Depuis son arrivée au Saguenay-Lac-Saint-Jean, il examine les procédures judiciaires visant son père qu’il documente sur le site Web casoalmario.com. Reconnu comme réfugié par le Canada en 2015, l’artiste soutient que plusieurs accusations contre ce dernier reposent sur un dossier comportant de graves atteintes au droit à un procès équitable.
Dans le texte soumis à Ars Electronica en juin dernier, Paolo Almario décrit toute l’affaire visant son père pour crimes contre l’humanité de « fabriquée ». Le dossier demeure actuellement à l’étude devant la Juridiction spéciale pour la paix, le tribunal de justice transitionnelle créé à la suite de l’accord de paix colombien de 2016.

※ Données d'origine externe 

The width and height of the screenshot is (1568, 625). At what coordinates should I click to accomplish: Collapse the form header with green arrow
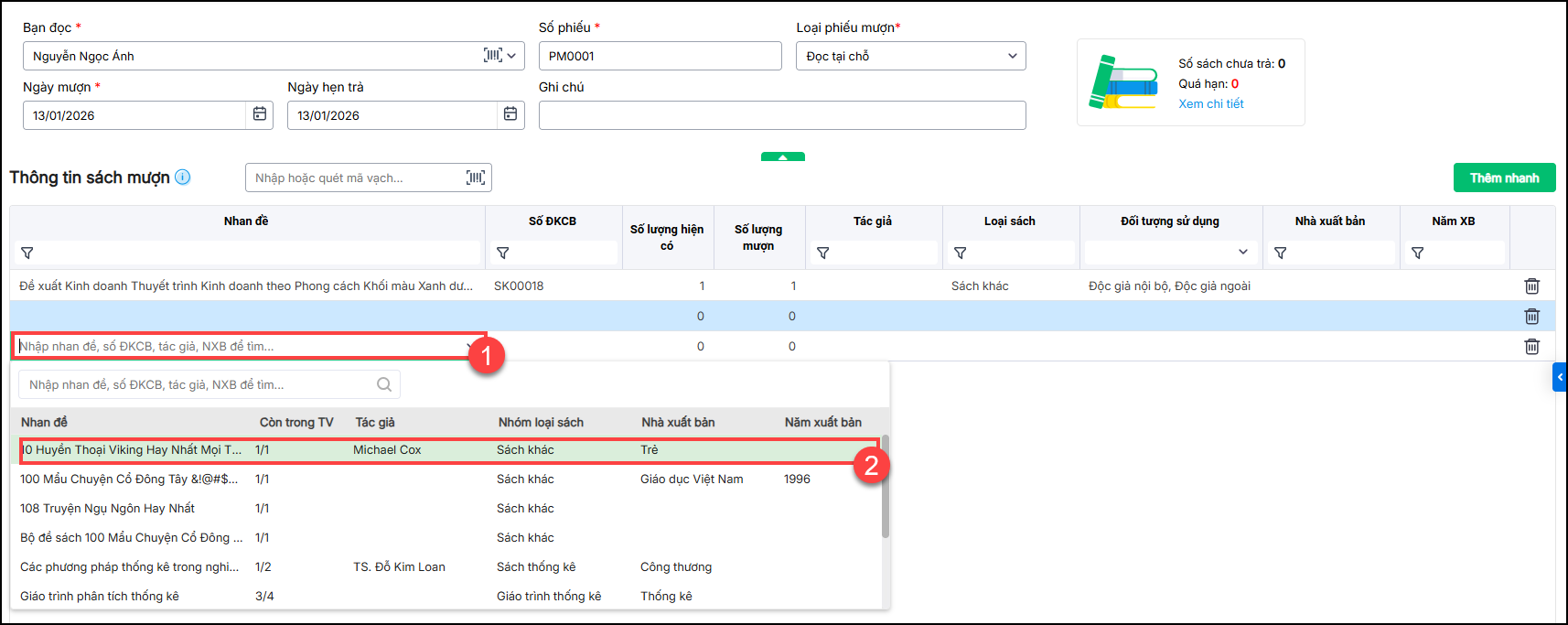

L’artiste demande non seulement une surveillance internationale du processus judiciaire, mais souhaite également que cette affaire fasse l’objet d’analyses universitaires et de travaux de recherche.
Une figure importante des arts numériques au Saguenay
Titulaire d’une maîtrise en arts de l’Université du Québec à Chicoutimi (UQAC) depuis 2014, Paolo Almario enseigne comme chargé de cours au Département des arts, des lettres et du langage de l’établissement.
Récompensé en 2018 par le Prix du CALQ – Créateur de l’année au Saguenay–Lac-Saint-Jean, il a également cofondé en 2021 Chicoutimi Ubchihica, présenté comme le premier centre consacré à la recherche et à la création en arts numériques au Saguenay–Lac-Saint-Jean. Il préside par ailleurs le Conseil des arts de Saguenay.